EXERCISE DESCRIPTION:
Could you copy, word for word, only the lines from the one containing "Given: Open the statistics bar chart icon" through the last line of the records below, both included?

AVAILABLE DATA:

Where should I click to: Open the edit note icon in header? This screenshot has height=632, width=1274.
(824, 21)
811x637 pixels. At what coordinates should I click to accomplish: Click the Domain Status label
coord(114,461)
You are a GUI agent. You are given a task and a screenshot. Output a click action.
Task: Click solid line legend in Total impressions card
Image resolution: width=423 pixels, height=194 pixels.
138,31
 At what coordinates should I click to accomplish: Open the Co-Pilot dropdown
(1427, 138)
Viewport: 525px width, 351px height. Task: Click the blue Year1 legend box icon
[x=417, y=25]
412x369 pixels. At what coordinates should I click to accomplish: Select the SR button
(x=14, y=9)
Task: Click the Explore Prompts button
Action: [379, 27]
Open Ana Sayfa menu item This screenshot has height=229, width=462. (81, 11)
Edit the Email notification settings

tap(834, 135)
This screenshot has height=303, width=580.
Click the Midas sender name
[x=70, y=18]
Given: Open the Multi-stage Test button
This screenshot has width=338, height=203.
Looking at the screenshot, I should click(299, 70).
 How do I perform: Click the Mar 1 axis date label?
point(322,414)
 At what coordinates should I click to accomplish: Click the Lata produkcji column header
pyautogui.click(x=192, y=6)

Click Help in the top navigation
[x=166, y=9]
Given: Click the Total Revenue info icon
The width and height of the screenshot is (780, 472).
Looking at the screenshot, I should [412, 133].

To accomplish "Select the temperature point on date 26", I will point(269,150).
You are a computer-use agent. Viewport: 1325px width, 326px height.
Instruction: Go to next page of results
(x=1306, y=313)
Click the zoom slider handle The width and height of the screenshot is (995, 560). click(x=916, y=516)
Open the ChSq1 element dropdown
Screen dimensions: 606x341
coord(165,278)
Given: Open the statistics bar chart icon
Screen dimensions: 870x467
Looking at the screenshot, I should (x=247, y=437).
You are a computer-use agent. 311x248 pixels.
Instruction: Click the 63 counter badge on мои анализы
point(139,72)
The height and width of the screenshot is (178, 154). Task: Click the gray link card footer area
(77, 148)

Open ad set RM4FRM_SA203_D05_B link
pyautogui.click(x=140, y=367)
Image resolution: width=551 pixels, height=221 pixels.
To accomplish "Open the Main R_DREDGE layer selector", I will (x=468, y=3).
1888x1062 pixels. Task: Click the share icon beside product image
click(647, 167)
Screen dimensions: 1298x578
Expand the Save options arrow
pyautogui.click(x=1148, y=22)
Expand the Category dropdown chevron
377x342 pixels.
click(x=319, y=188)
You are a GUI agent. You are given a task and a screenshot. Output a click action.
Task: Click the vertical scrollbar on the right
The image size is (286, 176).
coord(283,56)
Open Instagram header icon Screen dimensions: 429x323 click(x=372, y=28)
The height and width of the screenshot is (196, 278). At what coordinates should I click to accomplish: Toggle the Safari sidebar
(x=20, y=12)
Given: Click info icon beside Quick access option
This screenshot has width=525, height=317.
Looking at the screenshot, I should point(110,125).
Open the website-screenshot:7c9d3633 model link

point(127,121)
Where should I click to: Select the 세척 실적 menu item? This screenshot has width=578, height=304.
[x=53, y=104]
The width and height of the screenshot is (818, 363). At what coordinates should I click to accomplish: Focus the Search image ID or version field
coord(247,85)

TASK OUTPUT:
Given: Open the statistics bar chart icon
Screen dimensions: 870x467
Looking at the screenshot, I should (x=247, y=437).
You are a computer-use agent. 311x248 pixels.
Instruction: Click the 63 counter badge on мои анализы
point(139,72)
The height and width of the screenshot is (178, 154). Task: Click the gray link card footer area
(77, 148)

Open ad set RM4FRM_SA203_D05_B link
pyautogui.click(x=140, y=367)
Image resolution: width=551 pixels, height=221 pixels.
To accomplish "Open the Main R_DREDGE layer selector", I will (x=468, y=3).
1888x1062 pixels. Task: Click the share icon beside product image
click(647, 167)
Screen dimensions: 1298x578
Expand the Save options arrow
pyautogui.click(x=1148, y=22)
Expand the Category dropdown chevron
377x342 pixels.
click(x=319, y=188)
You are a GUI agent. You are given a task and a screenshot. Output a click action.
Task: Click the vertical scrollbar on the right
The image size is (286, 176).
coord(283,56)
Open Instagram header icon Screen dimensions: 429x323 click(x=372, y=28)
The height and width of the screenshot is (196, 278). At what coordinates should I click to accomplish: Toggle the Safari sidebar
(x=20, y=12)
Given: Click info icon beside Quick access option
This screenshot has width=525, height=317.
Looking at the screenshot, I should point(110,125).
Open the website-screenshot:7c9d3633 model link

point(127,121)
Where should I click to: Select the 세척 실적 menu item? This screenshot has width=578, height=304.
[x=53, y=104]
The width and height of the screenshot is (818, 363). At what coordinates should I click to accomplish: Focus the Search image ID or version field
coord(247,85)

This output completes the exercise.